Today the 9th Circuit Court of Appeals ruled, by a 2-1 vote, that Prop 8 is unconstitutional. I had been waiting for the announcement of their ruling around 10am this morning and was very excited to hear the good news.
Two years ago, when a gay rights group first filed in federal court, it was very controversial among the LGBT community because filing in the federal courts means that the case may go all the way to the Supreme Court and many in the LGBT community did not feel we would have the votes to win, and a loss would be a terrible blow that would set the cause of gay marriage back many years (and possibly decades). As time has gone on and polling shows the majority of Americans now support gay marriage, I have felt more and more optimistic about this strategy. After today's ruling was announced, I even felt excited about the possibility that the Supreme Court would hear the case as early as next year. I'm sending positive vibes to Anthony Kennedy as I write this!

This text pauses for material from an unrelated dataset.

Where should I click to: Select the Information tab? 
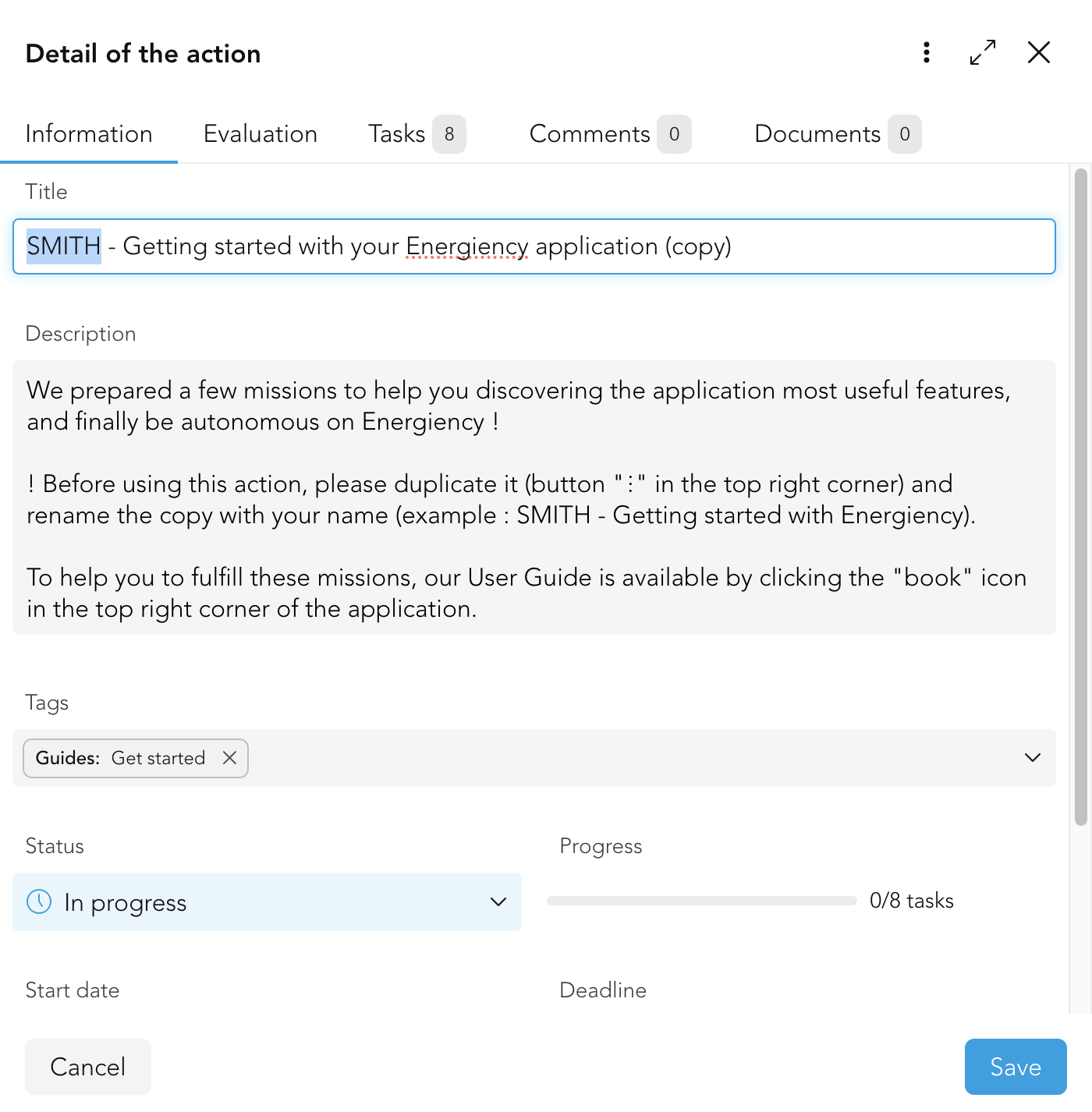(89, 134)
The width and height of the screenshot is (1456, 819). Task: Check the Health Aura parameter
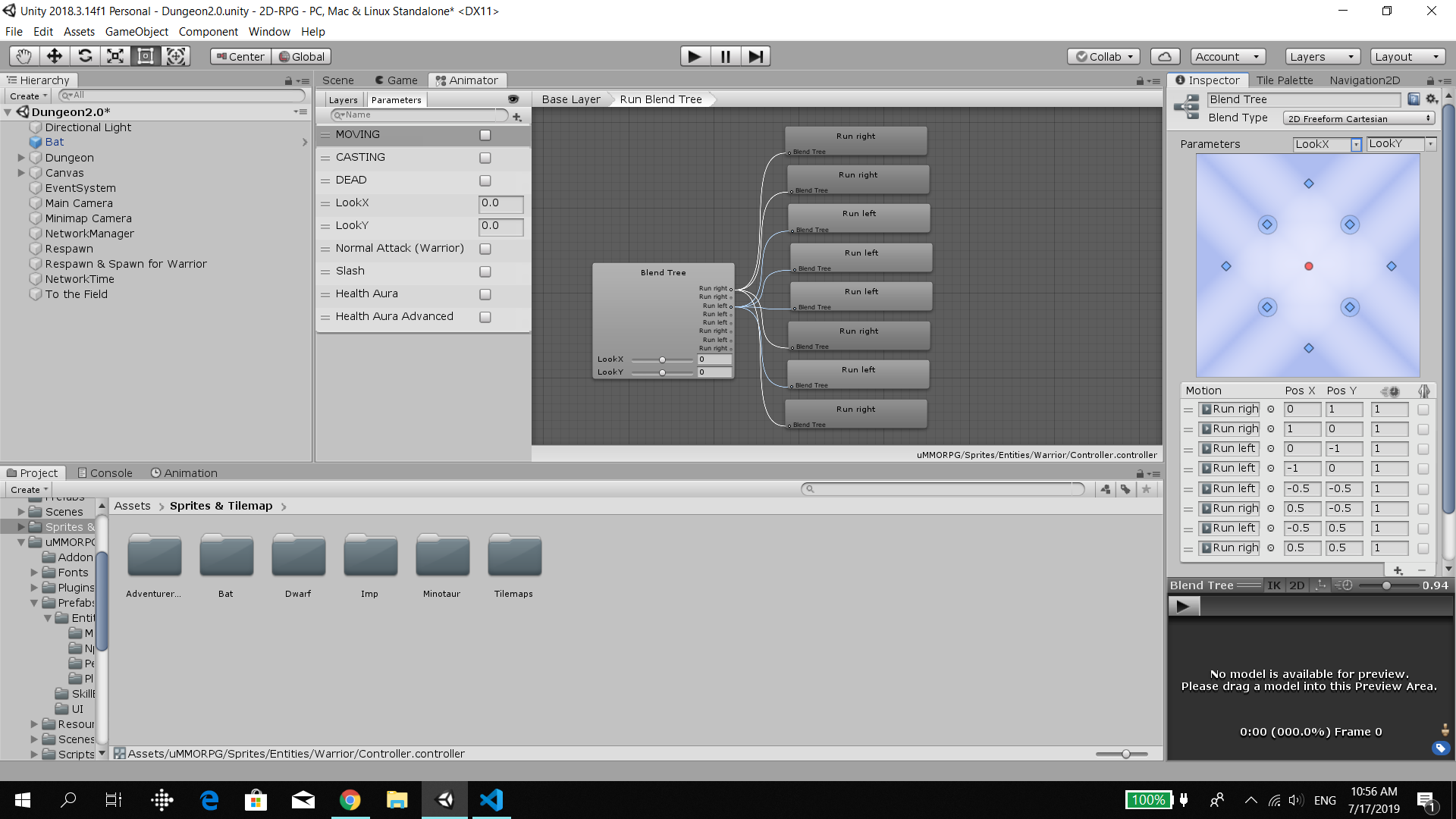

But now I'm reading that the very narrow ruling in this case means it may never reach the Supreme Court and, if it does, the Court would probably only issue another narrow ruling without national implications. While I appreciate the fact that my marriage is legal in the state of California and I hope that future same-sex Californians can marry again in this state, it's really the 1,138 federal rights of marriage that I'm after. I want to file my taxes jointly, I want Social Security benefits to carry on to my spouse if I die before her, and I want my marriage to still be valid when I leave the state of California. And, as a federal employee, I will soon start paying a hefty monthly sum because I'm married to a woman and not a man. When Tori gets laid off on March 2nd, she will have to purchase a health insurance plan out of pocket because the federal government does not recognize our relationship and I cannot include her on my family health plan. If the Supreme Court were to rule that marriage is a civil right, then the Defense of Marriage Act would end and I could save a couple of hundred bucks a month on Tori's health insurance. And then there's that whole human dignity thing that I thought today's ruling put so nicely:
Marriage is the name that society gives to the relationship that matters most between two adults. A rose by any other name may smell as sweet, but to the couple desiring to enter into a committed lifelong relationship, a marriage by the name of 'registered domestic partnership' does not.
1 comment:
I also loved how Justice Reinhardt said....“Had Marilyn Monroe’s film been called ‘How to Register a Domestic Partnership with a Millionaire,’ it would not have conveyed the same meaning as did her famous movie, even though the underlying drama for same-sex couples is no different," the judge wrote.